An objective of the disclosed embodiments is to provide a method and an apparatus for dynamic Gaussian splatting which code canonical 3D Gaussians and parameters representing time-indexed parameters by performing grouping for the canonical 3D Gaussians and parameter offsets based on a codebook, and infer a 2D image corresponding to a desired time and a desired view based on the reconstructed canonical 3D Gaussians and parameter offsets.
The objectives to be achieved by the present disclosure are not limited to the objectives described above, and other objectives not explicitly mentioned should be apparent to those of ordinary skill in the art from the following description.
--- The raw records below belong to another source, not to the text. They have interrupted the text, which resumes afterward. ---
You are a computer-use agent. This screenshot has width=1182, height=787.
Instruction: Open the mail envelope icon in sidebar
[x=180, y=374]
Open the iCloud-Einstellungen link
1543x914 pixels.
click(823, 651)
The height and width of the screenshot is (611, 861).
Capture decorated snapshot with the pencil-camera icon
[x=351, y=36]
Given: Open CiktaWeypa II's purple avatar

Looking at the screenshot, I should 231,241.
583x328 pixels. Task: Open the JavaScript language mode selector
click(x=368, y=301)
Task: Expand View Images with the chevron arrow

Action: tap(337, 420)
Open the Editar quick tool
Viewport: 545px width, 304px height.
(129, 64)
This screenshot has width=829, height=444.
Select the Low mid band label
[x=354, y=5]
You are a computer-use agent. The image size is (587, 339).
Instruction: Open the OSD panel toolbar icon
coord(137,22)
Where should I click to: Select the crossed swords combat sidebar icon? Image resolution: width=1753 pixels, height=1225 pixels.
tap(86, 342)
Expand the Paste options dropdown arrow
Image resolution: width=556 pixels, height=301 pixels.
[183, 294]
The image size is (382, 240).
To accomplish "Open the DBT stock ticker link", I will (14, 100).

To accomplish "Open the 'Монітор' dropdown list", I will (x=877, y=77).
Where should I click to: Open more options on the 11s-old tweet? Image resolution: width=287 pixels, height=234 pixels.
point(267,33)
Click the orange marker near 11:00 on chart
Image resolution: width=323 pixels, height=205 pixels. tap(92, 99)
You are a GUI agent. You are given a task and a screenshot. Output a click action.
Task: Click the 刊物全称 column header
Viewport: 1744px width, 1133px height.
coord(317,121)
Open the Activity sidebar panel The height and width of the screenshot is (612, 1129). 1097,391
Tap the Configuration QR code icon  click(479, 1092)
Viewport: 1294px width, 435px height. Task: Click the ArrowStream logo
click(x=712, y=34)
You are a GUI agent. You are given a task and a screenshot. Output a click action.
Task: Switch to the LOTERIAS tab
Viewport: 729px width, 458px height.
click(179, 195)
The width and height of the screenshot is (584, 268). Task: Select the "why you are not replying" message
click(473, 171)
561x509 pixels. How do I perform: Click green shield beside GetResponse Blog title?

According to an aspect of the present disclosure, there is provided a method for generating a 2-dimensional (2D) image, which is performed by a dynamic Gaussian splatting apparatus. The method comprises obtaining a time index and a view. The method further comprises obtaining first coding indices and a first codebook for canonical 3D Gaussians, wherein the canonical 3D Gaussians are 3D Gaussians corresponding to a reference time index, and represent a 3D space corresponding to the reference time index. The method also comprises obtaining second encoding indices and a second codebook for a parameter offset, wherein the parameter offset indicates a difference between the canonical 3D Gaussians and 3D Gaussians for the time index. The method further comprises reconstructing the canonical 3D Gaussians based on the first coding indices and the first codebook. The method also comprises reconstructing parameter offsets of the 3D Gaussians for the time index based on the second coding indices and the second codebook. The method further comprises adding the reconstructed canonical 3D Gaussians and the reconstructed parameter offset to reconstruct the 3D Gaussians for the time index. The method also comprises generating a second image for the view based on the reconstructed 3D Gaussians.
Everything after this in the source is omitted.